WORK INSTRUCTION —
The records below hold a stretch from the line with "[Sport] (33, 707)" through the line with "[Sparatutto] (33, 580)"; return exactly those lines, ends included, and nothing more.

SOURCE DATA —
┌──
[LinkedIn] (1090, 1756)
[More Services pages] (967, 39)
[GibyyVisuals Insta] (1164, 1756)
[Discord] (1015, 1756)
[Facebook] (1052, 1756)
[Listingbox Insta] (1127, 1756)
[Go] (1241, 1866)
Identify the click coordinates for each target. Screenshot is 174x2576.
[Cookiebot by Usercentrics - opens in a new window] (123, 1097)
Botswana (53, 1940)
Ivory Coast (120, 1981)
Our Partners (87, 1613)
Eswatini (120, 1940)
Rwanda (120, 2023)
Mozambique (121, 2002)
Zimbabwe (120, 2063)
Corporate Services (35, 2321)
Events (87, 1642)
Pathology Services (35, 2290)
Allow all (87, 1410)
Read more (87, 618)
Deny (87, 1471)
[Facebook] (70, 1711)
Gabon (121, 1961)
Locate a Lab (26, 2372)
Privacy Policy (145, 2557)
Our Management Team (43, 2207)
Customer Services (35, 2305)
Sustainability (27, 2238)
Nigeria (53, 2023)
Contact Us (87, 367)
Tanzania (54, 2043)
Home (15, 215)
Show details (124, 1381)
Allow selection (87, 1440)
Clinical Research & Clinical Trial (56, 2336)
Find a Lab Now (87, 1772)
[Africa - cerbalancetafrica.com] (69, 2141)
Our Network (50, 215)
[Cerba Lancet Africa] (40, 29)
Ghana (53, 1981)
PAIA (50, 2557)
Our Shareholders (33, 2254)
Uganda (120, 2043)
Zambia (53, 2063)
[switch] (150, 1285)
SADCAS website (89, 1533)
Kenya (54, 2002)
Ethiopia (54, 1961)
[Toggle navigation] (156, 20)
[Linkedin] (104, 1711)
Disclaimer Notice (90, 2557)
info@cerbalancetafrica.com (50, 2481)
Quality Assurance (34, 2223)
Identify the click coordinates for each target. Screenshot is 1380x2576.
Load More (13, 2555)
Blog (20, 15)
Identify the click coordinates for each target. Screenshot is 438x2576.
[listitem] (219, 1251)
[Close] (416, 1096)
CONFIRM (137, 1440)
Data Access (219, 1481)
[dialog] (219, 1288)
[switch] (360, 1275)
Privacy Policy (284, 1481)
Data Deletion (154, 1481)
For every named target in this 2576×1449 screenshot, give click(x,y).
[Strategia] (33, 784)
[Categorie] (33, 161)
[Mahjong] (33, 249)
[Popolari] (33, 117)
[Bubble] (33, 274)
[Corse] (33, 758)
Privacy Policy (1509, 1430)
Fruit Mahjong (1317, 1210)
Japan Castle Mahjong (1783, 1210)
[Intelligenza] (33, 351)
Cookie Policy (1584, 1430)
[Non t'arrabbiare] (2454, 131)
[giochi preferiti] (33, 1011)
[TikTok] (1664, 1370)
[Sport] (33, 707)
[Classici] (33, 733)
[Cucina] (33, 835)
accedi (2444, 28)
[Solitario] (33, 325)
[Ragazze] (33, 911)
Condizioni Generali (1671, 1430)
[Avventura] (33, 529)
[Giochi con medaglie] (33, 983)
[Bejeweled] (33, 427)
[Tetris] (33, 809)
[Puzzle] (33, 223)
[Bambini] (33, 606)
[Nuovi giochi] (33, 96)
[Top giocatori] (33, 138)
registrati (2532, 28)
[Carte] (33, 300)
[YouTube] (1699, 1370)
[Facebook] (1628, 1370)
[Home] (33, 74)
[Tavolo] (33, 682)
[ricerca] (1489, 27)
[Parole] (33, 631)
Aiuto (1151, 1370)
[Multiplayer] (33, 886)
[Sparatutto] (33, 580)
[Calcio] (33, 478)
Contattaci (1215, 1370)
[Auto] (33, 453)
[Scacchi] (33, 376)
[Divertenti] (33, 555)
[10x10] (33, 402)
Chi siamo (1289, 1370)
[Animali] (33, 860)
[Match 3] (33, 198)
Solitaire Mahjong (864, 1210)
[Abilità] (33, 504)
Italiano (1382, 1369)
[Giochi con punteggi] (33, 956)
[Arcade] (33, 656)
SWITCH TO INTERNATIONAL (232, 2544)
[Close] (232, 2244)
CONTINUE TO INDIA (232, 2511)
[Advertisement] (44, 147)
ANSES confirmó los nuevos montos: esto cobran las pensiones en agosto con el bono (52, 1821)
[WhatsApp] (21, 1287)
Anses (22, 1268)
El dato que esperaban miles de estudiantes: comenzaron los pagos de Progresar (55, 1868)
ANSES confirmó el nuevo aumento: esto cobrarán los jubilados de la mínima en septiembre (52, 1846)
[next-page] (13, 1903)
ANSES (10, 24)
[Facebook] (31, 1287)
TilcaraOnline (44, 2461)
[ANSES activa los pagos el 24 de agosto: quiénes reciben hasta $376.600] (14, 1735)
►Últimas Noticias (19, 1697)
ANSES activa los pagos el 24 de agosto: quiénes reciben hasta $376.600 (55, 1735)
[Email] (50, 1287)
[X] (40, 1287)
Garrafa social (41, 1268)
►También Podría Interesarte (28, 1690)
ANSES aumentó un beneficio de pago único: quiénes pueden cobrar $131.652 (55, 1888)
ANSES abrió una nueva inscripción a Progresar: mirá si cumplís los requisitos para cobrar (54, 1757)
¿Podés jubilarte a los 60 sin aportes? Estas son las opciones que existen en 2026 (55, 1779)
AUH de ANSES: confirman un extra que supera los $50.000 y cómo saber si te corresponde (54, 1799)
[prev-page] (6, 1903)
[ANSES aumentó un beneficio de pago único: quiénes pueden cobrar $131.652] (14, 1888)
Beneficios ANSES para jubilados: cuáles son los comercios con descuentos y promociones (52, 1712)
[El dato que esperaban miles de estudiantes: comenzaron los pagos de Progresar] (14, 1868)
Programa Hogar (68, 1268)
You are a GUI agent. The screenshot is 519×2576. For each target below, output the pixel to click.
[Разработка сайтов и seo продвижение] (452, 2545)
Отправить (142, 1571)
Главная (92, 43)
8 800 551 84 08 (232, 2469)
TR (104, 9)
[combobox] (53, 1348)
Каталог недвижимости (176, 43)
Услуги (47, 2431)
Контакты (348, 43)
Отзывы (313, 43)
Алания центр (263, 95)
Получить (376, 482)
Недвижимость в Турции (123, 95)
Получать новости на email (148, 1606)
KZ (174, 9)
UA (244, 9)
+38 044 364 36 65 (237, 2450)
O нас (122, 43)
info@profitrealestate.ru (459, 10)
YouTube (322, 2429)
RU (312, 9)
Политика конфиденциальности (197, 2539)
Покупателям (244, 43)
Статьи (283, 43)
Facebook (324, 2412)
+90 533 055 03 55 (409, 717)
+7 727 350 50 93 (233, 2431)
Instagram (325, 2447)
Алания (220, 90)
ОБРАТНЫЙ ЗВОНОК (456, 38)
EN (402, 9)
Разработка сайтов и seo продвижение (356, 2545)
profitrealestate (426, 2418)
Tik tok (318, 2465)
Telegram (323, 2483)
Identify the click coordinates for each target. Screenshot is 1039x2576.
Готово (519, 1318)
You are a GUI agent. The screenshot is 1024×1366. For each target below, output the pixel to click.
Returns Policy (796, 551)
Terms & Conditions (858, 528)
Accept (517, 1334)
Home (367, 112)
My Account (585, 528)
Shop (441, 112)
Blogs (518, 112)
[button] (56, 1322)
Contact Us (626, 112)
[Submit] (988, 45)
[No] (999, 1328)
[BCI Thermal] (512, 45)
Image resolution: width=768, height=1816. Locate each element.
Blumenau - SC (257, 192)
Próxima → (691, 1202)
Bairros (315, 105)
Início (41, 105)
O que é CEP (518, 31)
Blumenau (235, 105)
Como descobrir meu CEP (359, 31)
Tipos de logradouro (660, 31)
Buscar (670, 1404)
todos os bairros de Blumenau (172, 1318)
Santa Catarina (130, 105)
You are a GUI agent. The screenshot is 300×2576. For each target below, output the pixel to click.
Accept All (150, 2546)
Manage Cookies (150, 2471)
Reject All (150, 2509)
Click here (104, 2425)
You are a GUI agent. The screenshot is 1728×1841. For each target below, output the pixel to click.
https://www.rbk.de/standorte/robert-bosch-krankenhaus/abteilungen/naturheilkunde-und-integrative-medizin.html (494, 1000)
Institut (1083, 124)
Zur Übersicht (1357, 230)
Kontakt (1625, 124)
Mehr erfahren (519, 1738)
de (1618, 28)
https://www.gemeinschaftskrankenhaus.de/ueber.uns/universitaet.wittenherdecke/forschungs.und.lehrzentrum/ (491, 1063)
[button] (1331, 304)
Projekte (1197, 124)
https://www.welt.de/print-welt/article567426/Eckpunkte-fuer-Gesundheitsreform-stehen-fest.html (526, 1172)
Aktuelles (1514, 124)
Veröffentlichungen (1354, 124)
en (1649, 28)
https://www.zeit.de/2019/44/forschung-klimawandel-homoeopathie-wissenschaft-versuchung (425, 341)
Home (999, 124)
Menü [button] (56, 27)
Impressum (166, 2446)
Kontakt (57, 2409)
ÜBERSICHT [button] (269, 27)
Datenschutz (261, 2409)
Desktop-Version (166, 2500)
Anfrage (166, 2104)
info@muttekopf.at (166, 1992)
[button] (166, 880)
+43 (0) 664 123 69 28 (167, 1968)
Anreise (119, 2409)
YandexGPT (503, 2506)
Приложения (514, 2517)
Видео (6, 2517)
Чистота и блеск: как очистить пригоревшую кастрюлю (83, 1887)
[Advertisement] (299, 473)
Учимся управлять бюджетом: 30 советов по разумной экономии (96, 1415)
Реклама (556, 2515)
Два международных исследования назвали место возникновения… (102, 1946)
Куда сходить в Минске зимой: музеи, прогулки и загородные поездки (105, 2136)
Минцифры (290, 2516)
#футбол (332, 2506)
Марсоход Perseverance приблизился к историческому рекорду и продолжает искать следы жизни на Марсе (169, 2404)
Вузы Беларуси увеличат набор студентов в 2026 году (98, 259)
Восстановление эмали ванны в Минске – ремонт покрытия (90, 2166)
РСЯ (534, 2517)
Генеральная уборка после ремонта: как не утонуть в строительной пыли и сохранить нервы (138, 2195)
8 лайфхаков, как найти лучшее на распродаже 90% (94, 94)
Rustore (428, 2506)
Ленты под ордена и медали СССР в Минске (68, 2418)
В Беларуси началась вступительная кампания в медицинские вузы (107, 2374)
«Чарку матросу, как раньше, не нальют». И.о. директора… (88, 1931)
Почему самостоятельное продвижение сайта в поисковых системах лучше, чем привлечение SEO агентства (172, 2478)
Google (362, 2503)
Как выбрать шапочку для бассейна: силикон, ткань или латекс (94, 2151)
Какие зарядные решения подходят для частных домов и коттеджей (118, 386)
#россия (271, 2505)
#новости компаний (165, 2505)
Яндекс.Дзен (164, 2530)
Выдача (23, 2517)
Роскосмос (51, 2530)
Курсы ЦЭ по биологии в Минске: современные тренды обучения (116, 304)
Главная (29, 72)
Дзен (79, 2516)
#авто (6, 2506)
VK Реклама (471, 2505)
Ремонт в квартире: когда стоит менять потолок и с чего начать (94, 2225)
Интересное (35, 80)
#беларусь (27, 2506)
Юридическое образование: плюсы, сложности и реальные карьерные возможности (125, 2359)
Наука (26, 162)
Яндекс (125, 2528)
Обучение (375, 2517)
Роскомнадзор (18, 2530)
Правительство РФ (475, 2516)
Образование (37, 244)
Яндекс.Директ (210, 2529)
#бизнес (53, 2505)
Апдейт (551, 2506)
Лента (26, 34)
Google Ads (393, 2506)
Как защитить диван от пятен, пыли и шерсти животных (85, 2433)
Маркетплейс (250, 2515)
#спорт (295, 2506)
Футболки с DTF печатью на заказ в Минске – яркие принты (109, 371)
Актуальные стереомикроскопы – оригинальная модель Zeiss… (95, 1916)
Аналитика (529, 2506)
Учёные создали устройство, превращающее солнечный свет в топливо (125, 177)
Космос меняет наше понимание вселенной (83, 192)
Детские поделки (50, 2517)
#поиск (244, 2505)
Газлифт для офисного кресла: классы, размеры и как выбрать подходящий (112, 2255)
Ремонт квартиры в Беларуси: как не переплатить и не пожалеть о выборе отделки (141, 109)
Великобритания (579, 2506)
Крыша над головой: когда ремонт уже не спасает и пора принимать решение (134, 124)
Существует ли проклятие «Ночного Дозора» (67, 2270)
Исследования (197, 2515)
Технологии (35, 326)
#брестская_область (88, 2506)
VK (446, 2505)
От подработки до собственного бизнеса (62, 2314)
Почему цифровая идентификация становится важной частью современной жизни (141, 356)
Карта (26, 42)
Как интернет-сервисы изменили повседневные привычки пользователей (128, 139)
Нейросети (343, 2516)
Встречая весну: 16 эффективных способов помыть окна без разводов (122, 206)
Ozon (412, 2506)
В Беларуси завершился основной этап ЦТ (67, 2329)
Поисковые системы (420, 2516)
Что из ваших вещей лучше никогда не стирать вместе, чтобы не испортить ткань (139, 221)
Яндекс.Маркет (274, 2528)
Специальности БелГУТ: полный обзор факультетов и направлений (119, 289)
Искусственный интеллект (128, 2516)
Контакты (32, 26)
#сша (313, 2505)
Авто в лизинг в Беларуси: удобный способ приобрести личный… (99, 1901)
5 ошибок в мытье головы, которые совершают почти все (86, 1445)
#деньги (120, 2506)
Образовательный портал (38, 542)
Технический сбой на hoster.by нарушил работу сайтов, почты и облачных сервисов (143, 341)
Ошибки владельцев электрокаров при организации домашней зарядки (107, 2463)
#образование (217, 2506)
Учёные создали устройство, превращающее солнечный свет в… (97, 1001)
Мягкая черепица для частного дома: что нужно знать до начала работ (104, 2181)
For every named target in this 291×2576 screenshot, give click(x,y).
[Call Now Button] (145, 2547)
└──
REPLY TO THE TASK —
[Sport] (33, 707)
[Classici] (33, 733)
[Cucina] (33, 835)
accedi (2444, 28)
[Solitario] (33, 325)
[Ragazze] (33, 911)
Condizioni Generali (1671, 1430)
[Avventura] (33, 529)
[Giochi con medaglie] (33, 983)
[Bejeweled] (33, 427)
[Tetris] (33, 809)
[Puzzle] (33, 223)
[Bambini] (33, 606)
[Nuovi giochi] (33, 96)
[Top giocatori] (33, 138)
registrati (2532, 28)
[Carte] (33, 300)
[YouTube] (1699, 1370)
[Facebook] (1628, 1370)
[Home] (33, 74)
[Tavolo] (33, 682)
[ricerca] (1489, 27)
[Parole] (33, 631)
Aiuto (1151, 1370)
[Multiplayer] (33, 886)
[Sparatutto] (33, 580)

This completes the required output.